You are viewing a plain text version of this content. The canonical link for it is here.
Posted to user@lucy.apache.org by goran kent <go...@gmail.com> on 2011/11/09 22:14:31 UTC
[lucy-user] Aggregating multiple searchers
Hi,
Just in case Marvin doesn't get around to ClusterSearcher, I'm
wondering whether I can cobble something together using POE::Session
to fire off multiple remote searcher requests
(LucyX::Remote::SearchClient), wait for all to complete, then
aggregate the results.
That last bit has me stumped.
How can I aggregate the results from a bunch of
LucyX::Remote::SearchClient objects? Unfortunately there's no
Lucy::Search::Aggregate.
Any ideas?
Re: [lucy-user] Aggregating multiple searchers
Posted by Marvin Humphrey <ma...@rectangular.com>.

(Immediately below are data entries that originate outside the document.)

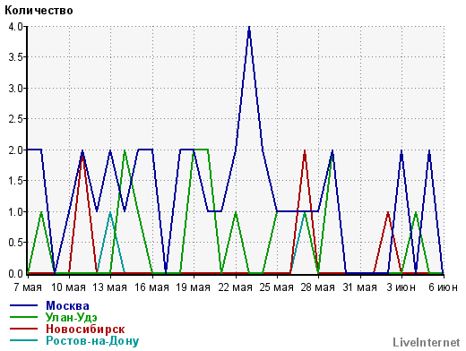Click the Ростов-на-Дону legend label
Image resolution: width=466 pixels, height=351 pixels.
(x=92, y=341)
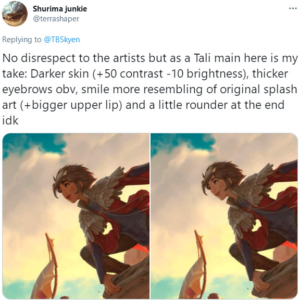This screenshot has width=299, height=300.
Task: Visit the @terrashaper handle
Action: coord(56,19)
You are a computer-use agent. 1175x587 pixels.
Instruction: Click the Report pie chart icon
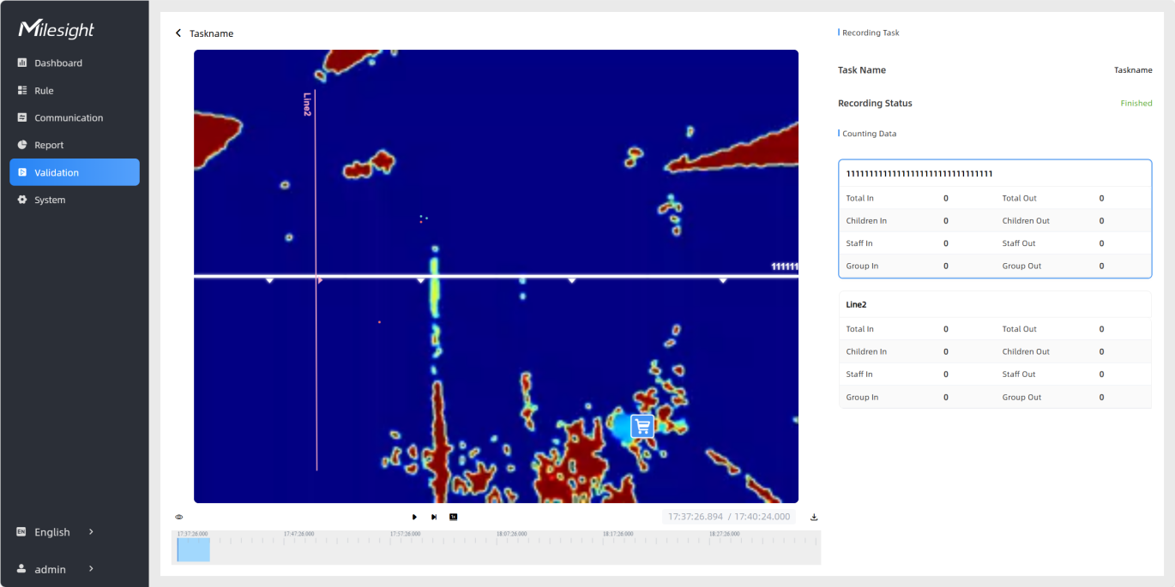click(22, 146)
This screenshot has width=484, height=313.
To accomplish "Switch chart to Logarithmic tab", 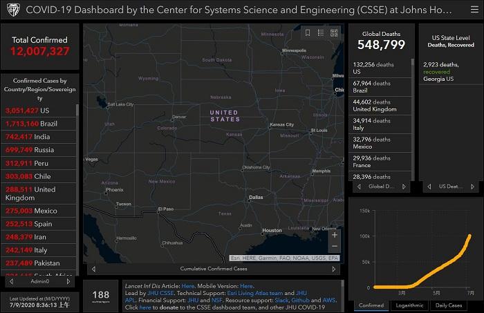I will coord(409,305).
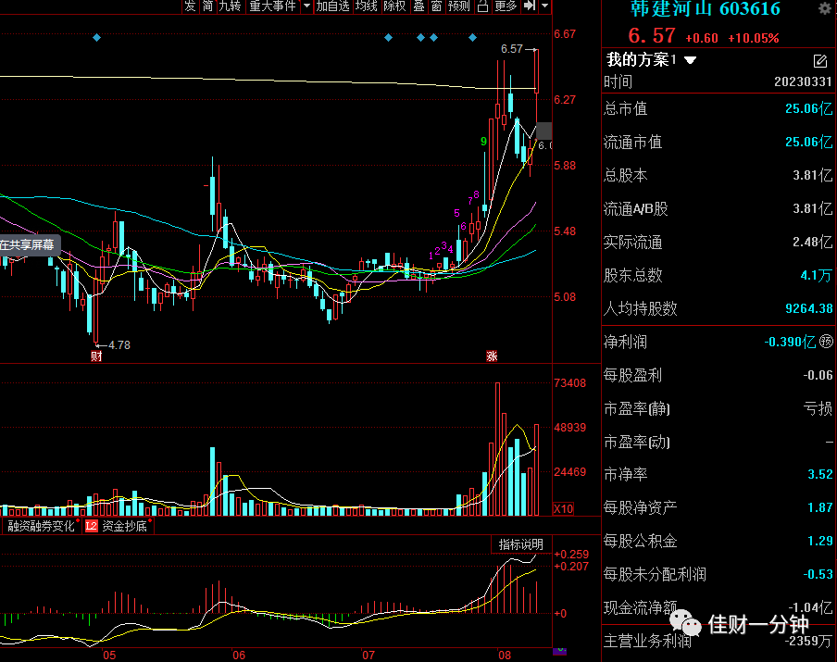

On Wed, Nov 09, 2011 at 11:14:31PM +0200, goran kent wrote:
> Just in case Marvin doesn't get around to ClusterSearcher, I'm
> wondering whether I can cobble something together using POE::Session
> to fire off multiple remote searcher requests
> (LucyX::Remote::SearchClient), wait for all to complete, then
> aggregate the results.
>
> That last bit has me stumped.
> How can I aggregate the results from a bunch of
> LucyX::Remote::SearchClient objects? Unfortunately there's no
> Lucy::Search::Aggregate.
The problem is that queries run against different indexes do not produce
comparable scores.
A naive implementation of an aggregator would do this:
my $hits_a = $searcher_a->hits(query => $query);
my $hits_b = $searcher_a->hits(query => $query);
my @hit_docs;
push(@hit_docs, $_) while $_ = $hits_a->next;
push(@hit_docs, $_) while $_ = $hits_b->next;
my @sorted = sort { $_[1]->get_score <=> $_[0]->get_score } @hit_docs;
However, say that you are searching for 'iphone' in two news archives, one
from 2001 and one from 2011. In the more recent news archive, 'iphone'
will be a reasonably common term. In the older news archive, 'iphone' will be
very rare -- let's imagine that it only appears in a single document, as a
typo. Rare terms make for high scores -- so the top hit in your search for
'iphone' may well be the typo[1].
That's why you want to know the doc_freq for each term across the *entire*
corpus when performing query weighting.
That's not the only problem, but it's illustrative.
Marvin Humphrey
[1] I got this excellent example from Chris Hostetter.